The research report highlights 11 trends that promise to make seamless shopping a future reality, all of which advance the seamless integration of context, content, and commerce into the overall customer journey:


  • Location awareness

  • Mobile-local retailing

  • Try (virtually) before you buy

  • Voice everywhere

  • "Me-tail" and  hyper-personalization

  • Subscription business models

  • Real-time proactive intelligence

  • Refilling, reusing, and recycling

  • Seamless payments and transactions

  • Flexible ordering and pickups

  • Automated "delivery drivers"


The traditional customer journey is still relevant, but it will change. Consumers will continue to move through the steps of awareness, consideration, purchase, retention, and advocacy, but the order of those steps and the importance of each will depend entirely on the context, content, and type of commerce-based experience in which they're engaged.
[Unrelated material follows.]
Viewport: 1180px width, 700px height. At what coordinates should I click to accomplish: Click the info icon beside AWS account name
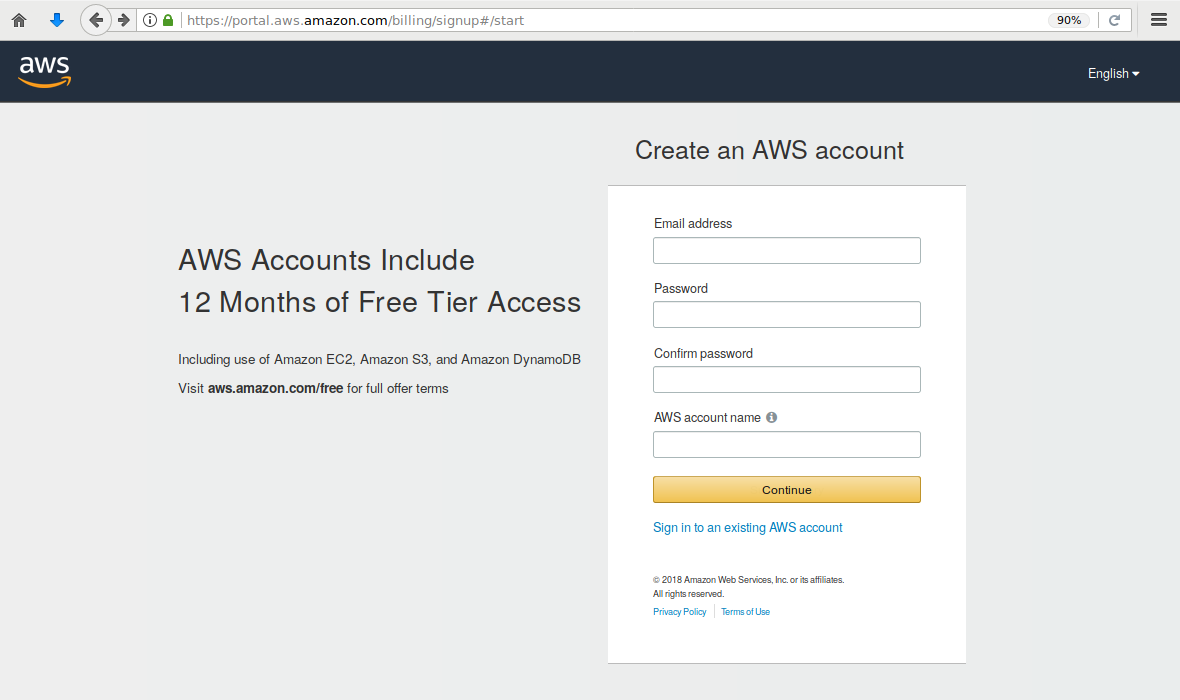[x=772, y=417]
More and More Startups Sell Seamlessness

A cadre of startups are envisioning and building the future infrastructure to drive seamless shopping as a standard across industries. Taken together, they might turn Amazon into just another online store by giving everyone else incredible new capabilities that help merge context, content, and commerce in new ways:


Afterpay: Afterpay provides small loans to consumers through a mobile app, creating a seamless and straightforward process for consumers to buy products.


Allure Systems: Allure Systems creates augmented reality models of fashion and clothing products that customers can view by scanning a QR code or going online.


Carbon: Carbon is reinventing the way physical polymeric products are designed, engineered, manufactured, and delivered and is shaping the future of 3-D printing.


Clinch: Clinch produces personalized, programmatic advertising based on user data and demographics.


DeepMagic: Powered by A.I., DeepMagic has developed a fully automated way to help merchants run employee-less stores through cameras that monitor inventory and automatically charge customers for any product they take from the shelf and don't put back.


Flexetail: Flexetail is an on-demand mobile retail store that allows brands to build small-format retail solutions affordably.


Flirtey: Flirtey is developing the world's first drone delivery startup. Flirtey aims to make individual deliveries faster and safer by using drone technology.


Radius8: Radius8 helps retailers develop customized websites tailored to their specific location.


As in most things, technology will continue to play an important role as an enabler of innovation. But it's also important to remember that the future of seamless shopping is less about technology and more about removing roadblocks to great -- truly seamless -- customer experiences that tap into trends that help merge context, content, and commerce. That's the future of shopping no matter what you're selling.